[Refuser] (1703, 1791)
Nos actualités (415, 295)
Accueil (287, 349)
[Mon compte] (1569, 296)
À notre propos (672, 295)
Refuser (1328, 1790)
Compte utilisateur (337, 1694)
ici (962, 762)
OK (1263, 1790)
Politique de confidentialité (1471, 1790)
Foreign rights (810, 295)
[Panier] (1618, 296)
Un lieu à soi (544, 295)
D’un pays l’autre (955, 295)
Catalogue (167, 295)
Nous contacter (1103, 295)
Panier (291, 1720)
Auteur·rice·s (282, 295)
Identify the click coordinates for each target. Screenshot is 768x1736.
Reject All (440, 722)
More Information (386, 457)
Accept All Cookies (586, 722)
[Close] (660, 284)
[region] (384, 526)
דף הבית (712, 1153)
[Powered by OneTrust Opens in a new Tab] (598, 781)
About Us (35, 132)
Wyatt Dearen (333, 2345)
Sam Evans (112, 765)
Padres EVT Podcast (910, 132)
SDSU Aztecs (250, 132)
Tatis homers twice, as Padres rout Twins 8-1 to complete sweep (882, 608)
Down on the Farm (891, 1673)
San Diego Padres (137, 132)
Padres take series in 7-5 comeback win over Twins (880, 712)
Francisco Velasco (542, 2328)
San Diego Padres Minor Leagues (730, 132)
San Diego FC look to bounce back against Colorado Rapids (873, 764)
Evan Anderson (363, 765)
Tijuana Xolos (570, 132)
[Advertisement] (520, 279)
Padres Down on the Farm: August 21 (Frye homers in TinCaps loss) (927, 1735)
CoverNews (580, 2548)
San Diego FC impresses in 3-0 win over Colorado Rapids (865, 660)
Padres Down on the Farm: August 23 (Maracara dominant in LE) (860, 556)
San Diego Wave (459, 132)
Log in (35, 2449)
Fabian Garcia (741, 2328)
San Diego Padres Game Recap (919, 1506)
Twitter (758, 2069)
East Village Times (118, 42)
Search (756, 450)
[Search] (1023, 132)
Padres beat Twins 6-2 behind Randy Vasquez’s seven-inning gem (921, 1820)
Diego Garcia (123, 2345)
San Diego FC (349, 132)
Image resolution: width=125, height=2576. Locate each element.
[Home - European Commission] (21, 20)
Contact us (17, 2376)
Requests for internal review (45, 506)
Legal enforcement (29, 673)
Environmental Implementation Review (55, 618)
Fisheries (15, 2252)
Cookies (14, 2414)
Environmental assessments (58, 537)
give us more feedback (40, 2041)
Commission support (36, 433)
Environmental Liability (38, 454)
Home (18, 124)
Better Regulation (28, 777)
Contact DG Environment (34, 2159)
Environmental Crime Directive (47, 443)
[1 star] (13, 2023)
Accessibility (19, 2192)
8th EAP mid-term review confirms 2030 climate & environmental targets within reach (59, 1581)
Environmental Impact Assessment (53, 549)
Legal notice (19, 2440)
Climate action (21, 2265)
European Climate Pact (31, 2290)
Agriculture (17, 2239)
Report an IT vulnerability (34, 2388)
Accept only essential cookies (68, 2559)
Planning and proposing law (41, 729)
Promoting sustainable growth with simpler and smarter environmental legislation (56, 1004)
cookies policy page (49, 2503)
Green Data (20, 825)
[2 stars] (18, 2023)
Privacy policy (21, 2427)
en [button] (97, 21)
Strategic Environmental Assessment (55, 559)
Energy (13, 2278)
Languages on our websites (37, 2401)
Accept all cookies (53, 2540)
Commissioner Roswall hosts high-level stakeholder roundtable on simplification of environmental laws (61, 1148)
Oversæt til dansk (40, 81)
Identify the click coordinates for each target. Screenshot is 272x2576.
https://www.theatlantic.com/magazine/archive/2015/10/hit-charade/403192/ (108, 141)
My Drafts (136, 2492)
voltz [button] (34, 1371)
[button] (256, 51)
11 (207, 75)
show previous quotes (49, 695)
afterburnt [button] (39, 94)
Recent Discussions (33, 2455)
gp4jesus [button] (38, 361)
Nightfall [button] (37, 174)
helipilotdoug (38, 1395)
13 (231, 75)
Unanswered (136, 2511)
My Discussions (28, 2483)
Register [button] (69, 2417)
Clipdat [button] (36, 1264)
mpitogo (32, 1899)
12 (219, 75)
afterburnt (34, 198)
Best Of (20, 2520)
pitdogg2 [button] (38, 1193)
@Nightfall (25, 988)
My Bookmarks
——
**Your objective:** Pull every line containing "Down" from the data.

**Response to the task:**
Down on the Farm (891, 1673)
Padres Down on the Farm: August 21 (Frye homers in TinCaps loss) (927, 1735)
Padres Down on the Farm: August 23 (Maracara dominant in LE) (860, 556)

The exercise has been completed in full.